Futon
- 1981 edition
- Author: Katai Tayama
- Language: Japanese
- Genre: I-Novel
- Publisher: Shinshosetsu Journal
- Publication date: 1907
- Publication place: Japan

= Futon (novel) =

1907 novel by Katai Tayama

Futon (蒲団, also translated "The Quilt") is a 1907 Japanese novel written by Katai Tayama, originally published in Shinshosetsu (新小説, translated "New novel") magazine. It is considered to be the first Japanese I-novel, a genre of semi-autobiographical confessional literature.

== Plot ==
Futon recounts the memories of Tokio Takenaka, a 34-year-old novelist in a loveless marriage, who hates his day job and finds nothing in life interesting besides fantasizing about younger women. One day, he receives a letter from Yoshiko Yokoyama, a young female student and admirer, asking to become Tokio's disciple. Hesitant at first, after exchanging multiple letters with the girl, he agrees to take her as his student, and Yoshiko moves to Tokyo. Tokio begins to fall in love with Yoshiko, but does not confess his feelings towards her due to his fear of societal consequences.

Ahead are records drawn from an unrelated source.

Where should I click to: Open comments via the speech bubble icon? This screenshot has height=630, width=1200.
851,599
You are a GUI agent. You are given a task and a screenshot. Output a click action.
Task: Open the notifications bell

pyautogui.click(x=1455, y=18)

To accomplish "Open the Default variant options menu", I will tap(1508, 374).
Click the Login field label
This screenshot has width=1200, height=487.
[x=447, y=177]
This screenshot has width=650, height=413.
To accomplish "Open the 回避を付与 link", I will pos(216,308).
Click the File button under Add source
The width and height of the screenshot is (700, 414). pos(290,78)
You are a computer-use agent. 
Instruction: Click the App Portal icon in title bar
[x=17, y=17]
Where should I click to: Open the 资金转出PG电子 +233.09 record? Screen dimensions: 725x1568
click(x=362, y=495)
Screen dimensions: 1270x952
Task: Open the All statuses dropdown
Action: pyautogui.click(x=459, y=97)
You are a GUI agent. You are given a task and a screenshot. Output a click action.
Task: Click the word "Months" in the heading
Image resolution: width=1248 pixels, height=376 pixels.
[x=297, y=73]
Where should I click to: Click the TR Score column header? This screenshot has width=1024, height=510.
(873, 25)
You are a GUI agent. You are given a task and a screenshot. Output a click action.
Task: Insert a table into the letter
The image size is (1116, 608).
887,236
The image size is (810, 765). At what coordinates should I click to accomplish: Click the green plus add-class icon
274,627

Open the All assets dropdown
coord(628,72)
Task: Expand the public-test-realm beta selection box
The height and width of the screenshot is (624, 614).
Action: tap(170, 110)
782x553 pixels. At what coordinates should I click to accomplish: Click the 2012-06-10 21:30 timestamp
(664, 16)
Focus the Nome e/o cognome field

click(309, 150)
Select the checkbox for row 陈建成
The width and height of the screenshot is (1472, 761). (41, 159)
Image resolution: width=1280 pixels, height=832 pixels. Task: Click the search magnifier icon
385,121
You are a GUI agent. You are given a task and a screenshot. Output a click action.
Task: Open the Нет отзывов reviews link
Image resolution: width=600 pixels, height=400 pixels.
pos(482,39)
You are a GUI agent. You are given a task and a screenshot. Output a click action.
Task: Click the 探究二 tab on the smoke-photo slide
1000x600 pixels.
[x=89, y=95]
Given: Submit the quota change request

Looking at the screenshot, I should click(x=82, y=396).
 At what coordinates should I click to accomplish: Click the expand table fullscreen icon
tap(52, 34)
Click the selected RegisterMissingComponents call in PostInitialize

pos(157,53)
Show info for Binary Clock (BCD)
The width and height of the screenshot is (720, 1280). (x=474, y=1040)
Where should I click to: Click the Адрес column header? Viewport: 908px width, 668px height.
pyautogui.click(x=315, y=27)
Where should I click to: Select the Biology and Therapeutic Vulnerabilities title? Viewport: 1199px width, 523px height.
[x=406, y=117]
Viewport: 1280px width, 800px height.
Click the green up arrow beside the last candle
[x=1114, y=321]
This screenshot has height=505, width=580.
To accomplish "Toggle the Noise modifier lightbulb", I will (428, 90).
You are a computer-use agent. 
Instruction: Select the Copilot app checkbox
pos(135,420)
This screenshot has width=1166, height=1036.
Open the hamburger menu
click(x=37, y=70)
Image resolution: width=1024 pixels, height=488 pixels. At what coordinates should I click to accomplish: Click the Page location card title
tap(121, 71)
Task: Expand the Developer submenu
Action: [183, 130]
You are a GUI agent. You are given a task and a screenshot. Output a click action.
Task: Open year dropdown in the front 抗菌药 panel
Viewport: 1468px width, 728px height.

Yoshiko starts dating a man, and Tokio decides to have her stay on the second floor to keep an eye on her. Tokio contacts Yoshiko's parents to inform them of the relationship. Upon learning the couple had sex, Tokio contacts her father in anger and jealousy, who calls her home. Tokio returns to his old life, and out of loneliness, buries his face in Yoshiko's futon and cries.

== Writing ==
Unlike many I-novels, Futon is written in the third person. It is based on the relationship of the author with his pupil Michiyo Okada. It is regarded as the first I-novel and the model for future books in the genre, which would be based on the authors' lives.

The novel was considered sensational at the time of publication, due to its exaggeration of desire and sexuality, specifically in the narrator's final actions of smelling the futon of his female student.